• ЗАДАНИЕ К ВЫПОЛНЕНИЮ:
Воспроизведите дословно часть отрывка о Дюрере: всё, начиная со слов «А почему? Так» и вплоть до слов «Они — большое препятствие.».

• ПРИВЕДЁННЫЙ ОТРЫВОК:
=======
Все эти годы Дюрер искал темы, технику, приемы. Его побуждало постоянное стремление как можно полнее воплотить и окружающее и собственный внутренний мир и сделать это наисовершеннейшим образом. Чтобы иметь возможность для поисков, нужно было утвердить свою славу и репутацию своей мастерской. Скоро, однако, оказалось, что живописью этого не добьешься. Не так уж много заказчиков на алтарные картины, а мастерских, которые давно занимаются именно такой живописью, достаточно. И многим заказчикам вообще не понять, чем его работы отличаются от более привычных. Похвалиться в эти годы большим числом таких заказов, какими были заказы курфюрста Фридриха, Дюрер не может. Лучше обстоит дело с портретами. Но плата за них невелика. Дюрер решил добиваться и славы и денег гравюрами. Он даже нанял работников для их продажи. В городских бумагах сохранился прелюбопытный договор. Некий Конц Швейцер обязуется служить Альбрехту Дюреру, разнося его гравюры на дереве из одной земли в другую, предлагать их покупателям, делая это со всяческим старанием и усердием, выручку записывать и время от времени посылать Дюреру, а ежели где гравюры будут покупать плохо, то там отнюдь не задерживаться, а идти дальше.

Дюрер создавал и гравюры на меди и гравюры на дереве. В этом сказалась склонность к новшествам, которая проходит через всю его жизнь. Другие мастера строго придерживались разделения — тот, кто делал гравюры на меди, гравюрой на дереве не занимался.

А почему? Так уж повелось. Ответ выражал ремесленную специализацию, возбранявшую мастеру выходить за ее пределы. Но в Нюрнберге, благодарение богу, нет ни цехов, ни цеховых предписаний. Кто помешает ему создавать гравюру и на меди и на дереве? Отступать от обычаев, постоянно начинать работу в новой технике или в новых жанрах, которые до него вообще не были известны в Германии, было в характере Дюрера.

Внимательно рассматривая гравюры на дереве других художников, он видел — сопротивление материала не преодолено. Гравюры резали тогда на досках, распиленных вдоль, и резец пересекал волокна. А у волокон меняющаяся толщина и твердость, извилистые очертания. Они — большое препятствие.

Художнику приходилось думать о резчике, упрощать рисунок, ограничивать число линий, особенно закругленных и изогнутых, мысленно сводить будущее изображение к контуру и редкой штриховке. Резчик, превращая рисунок в гравюру, часто огрублял его. Стоит взглянуть, например, на немецкую гравюру XV века «Сеятель», очень характерную для своего времени. Гора на горизонте и пашня обозначены несколькими грубыми линиями. Толстый штрих очерчивает тело крестьянина. Оно кажется плоским и неживым. Художник и резчик поставили перед собой самые скромные задачи и были счастливы, что смогли их выполнить. Но он, Дюрер, и не подумает подчинять свои замыслы трудностям материала и неумелости помощников. На его гравюре будет все, что нужно, чтобы обрисовать тела и их движение, создать живой пейзаж, выстроить здания. Он заставит непослушный штрих изгибаться и перекрещиваться, сгущаться в тени и передавать свет. А если резчик, увидев его рисунок, нанесенный на доску, скажет, что нет такого тонкого инструмента, который смог бы следовать по дереву за этими линиями, он сам возьмет его инструмент и будет упражняться до тех пор, пока не сможет показать, как это надо делать.
=======
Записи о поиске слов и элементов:
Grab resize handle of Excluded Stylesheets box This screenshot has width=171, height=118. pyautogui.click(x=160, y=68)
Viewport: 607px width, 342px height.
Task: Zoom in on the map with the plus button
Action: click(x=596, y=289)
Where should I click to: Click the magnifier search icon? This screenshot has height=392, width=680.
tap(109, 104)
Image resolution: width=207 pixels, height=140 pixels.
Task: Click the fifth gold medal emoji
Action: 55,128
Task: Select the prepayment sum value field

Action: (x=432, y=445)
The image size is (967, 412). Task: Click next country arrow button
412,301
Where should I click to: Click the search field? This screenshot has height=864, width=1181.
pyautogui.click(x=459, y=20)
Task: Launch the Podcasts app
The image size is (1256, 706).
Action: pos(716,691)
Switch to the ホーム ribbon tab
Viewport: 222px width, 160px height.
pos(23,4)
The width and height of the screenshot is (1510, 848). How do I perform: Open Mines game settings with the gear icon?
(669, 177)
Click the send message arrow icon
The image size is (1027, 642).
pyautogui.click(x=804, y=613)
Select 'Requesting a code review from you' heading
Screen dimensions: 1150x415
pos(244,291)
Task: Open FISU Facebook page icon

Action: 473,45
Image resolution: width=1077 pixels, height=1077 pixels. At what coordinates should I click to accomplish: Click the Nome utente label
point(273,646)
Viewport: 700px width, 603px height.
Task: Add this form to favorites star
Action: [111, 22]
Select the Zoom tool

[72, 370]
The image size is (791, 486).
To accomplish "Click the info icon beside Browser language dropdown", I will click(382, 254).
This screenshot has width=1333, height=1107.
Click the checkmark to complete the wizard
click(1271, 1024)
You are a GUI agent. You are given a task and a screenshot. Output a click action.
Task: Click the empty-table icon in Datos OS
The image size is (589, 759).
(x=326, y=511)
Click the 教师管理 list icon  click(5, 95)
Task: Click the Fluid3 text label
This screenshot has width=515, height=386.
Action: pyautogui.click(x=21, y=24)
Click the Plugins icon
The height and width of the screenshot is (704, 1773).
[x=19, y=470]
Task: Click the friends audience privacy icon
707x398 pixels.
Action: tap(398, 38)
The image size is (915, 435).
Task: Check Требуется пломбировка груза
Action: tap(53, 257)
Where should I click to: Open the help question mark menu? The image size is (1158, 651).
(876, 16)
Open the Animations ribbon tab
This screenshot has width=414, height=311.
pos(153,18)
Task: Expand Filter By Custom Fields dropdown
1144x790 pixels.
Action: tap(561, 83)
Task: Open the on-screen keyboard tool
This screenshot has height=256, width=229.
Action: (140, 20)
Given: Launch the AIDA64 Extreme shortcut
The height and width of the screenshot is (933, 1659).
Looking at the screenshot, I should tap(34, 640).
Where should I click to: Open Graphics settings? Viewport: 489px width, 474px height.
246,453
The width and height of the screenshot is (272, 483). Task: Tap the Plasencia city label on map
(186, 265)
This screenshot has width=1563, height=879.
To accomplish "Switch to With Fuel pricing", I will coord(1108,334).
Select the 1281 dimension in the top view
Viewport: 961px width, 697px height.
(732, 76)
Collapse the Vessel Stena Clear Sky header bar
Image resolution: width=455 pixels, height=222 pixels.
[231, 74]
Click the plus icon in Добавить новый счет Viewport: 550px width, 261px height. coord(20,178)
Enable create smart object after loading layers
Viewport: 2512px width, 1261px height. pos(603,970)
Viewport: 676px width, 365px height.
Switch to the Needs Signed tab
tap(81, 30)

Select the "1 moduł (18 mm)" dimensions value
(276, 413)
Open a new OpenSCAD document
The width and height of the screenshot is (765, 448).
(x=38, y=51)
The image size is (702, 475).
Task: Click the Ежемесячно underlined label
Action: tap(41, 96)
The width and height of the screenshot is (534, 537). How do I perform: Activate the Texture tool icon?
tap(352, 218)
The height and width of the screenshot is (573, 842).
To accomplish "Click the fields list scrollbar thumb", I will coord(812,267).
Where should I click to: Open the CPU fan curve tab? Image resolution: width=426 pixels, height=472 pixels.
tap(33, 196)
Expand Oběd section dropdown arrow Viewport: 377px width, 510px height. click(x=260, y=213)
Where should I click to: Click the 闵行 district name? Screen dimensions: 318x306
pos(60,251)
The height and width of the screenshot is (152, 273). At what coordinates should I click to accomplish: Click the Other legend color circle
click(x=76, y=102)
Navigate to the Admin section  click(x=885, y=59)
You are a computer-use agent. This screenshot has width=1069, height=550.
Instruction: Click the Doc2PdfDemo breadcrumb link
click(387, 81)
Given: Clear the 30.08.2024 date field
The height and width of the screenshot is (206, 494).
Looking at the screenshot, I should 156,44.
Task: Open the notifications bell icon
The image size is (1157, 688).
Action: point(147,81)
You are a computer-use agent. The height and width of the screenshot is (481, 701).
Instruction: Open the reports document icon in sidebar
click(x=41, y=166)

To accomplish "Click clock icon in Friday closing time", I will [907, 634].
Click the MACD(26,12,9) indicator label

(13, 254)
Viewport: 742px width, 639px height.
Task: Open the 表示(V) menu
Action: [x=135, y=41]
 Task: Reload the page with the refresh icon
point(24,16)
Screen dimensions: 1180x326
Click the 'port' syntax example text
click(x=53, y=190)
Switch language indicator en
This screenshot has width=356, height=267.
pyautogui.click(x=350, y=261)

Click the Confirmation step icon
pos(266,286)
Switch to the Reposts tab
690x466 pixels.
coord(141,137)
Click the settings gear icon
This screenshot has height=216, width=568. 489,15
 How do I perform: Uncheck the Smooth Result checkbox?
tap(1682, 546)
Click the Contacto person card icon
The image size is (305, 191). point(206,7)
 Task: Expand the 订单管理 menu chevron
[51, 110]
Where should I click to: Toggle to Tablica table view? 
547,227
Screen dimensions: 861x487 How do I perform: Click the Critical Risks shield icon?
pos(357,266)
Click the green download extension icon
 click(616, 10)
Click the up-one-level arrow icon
=======
• ВЫПОЛНЕННОЕ ЗАДАНИЕ:
А почему? Так уж повелось. Ответ выражал ремесленную специализацию, возбранявшую мастеру выходить за ее пределы. Но в Нюрнберге, благодарение богу, нет ни цехов, ни цеховых предписаний. Кто помешает ему создавать гравюру и на меди и на дереве? Отступать от обычаев, постоянно начинать работу в новой технике или в новых жанрах, которые до него вообще не были известны в Германии, было в характере Дюрера.

Внимательно рассматривая гравюры на дереве других художников, он видел — сопротивление материала не преодолено. Гравюры резали тогда на досках, распиленных вдоль, и резец пересекал волокна. А у волокон меняющаяся толщина и твердость, извилистые очертания. Они — большое препятствие.